Specifically, analysis of a blood sample and skin biopsy from the father revealed that the deletion was present in about 43% of his blood cells and 30% of his skin cells. Since the girl had inherited the deletion, but her siblings hadn’t, the researchers reasoned that the mutation was also present in some, but not all, of the father’s sperm cells.
This rare phenomenon where some cells in the body harbor different genetic code than others is called mosaicism.
In most reported cases, mosaicism is classified as either “germline,” meaning it affects only the cells involved in reproduction (sperm and egg cells), or as “somatic” if it affects cells not involved in reproduction. When both are affected, as in this case, it is termed “gonosomal mosaicism.”
“Gonosomal mosaicism is thought to be exceedingly rare,” the researchers wrote.

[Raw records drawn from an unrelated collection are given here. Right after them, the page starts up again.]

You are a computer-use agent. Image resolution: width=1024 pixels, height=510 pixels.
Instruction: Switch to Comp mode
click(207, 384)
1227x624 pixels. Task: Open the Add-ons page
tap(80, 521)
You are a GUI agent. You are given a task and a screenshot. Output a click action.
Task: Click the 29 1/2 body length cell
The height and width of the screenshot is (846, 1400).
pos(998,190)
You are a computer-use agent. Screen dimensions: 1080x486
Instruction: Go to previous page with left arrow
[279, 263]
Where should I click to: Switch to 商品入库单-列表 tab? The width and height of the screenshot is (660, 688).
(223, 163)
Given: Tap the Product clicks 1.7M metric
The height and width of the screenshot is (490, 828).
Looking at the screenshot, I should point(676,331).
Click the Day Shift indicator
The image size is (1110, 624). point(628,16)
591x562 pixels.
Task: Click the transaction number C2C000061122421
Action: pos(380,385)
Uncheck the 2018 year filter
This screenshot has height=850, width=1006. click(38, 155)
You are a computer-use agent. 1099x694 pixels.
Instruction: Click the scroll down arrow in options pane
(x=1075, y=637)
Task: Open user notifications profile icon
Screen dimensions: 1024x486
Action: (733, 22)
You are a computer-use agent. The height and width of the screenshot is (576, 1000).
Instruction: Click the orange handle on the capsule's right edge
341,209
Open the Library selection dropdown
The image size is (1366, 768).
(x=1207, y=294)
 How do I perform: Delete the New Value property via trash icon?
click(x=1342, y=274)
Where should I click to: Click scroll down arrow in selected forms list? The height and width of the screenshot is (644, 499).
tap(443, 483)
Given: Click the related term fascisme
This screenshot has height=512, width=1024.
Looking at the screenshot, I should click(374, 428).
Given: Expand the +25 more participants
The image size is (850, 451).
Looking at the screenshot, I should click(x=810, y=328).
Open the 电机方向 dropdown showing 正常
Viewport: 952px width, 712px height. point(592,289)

Two previous cases were reported of classical EDS caused by gonosomal mosaicism
This rare case adds to the two previously classical EDS cases caused by gonosomal mosaicism reported to date. Common to all cases “is that the children had typical cEDS due to a COL5A1 mutation inherited from a mosaic father, who was clinically unaffected himself,” the team wrote.
“Parental mosaicism may be underrecognized in cEDS, which has been the case for several other conditions,” they added.
These findings “expand the … spectrum of cEDS variants and suggest that parental mosaicism needs to be considered in patients with suspected cEDS, given its implication for genetic counseling” and future family planning, the team wrote.
“Future studies, utilizing the technical development of more sensitive methods for detecting mosaicism, are needed to provide a more precise estimate of the rate of gonosomal mosaicism in cEDS,” the researchers added.
The girl is currently 13 years old. She is involved in several sport activities and sometimes notices excessive joint mobility or post-exercise fatigue, but she “feels that the cEDS does not bother her much,” the researchers wrote.
Her young age “may partly explain the nonsevere clinical presentation, as some symptoms may manifest later in life,” they added.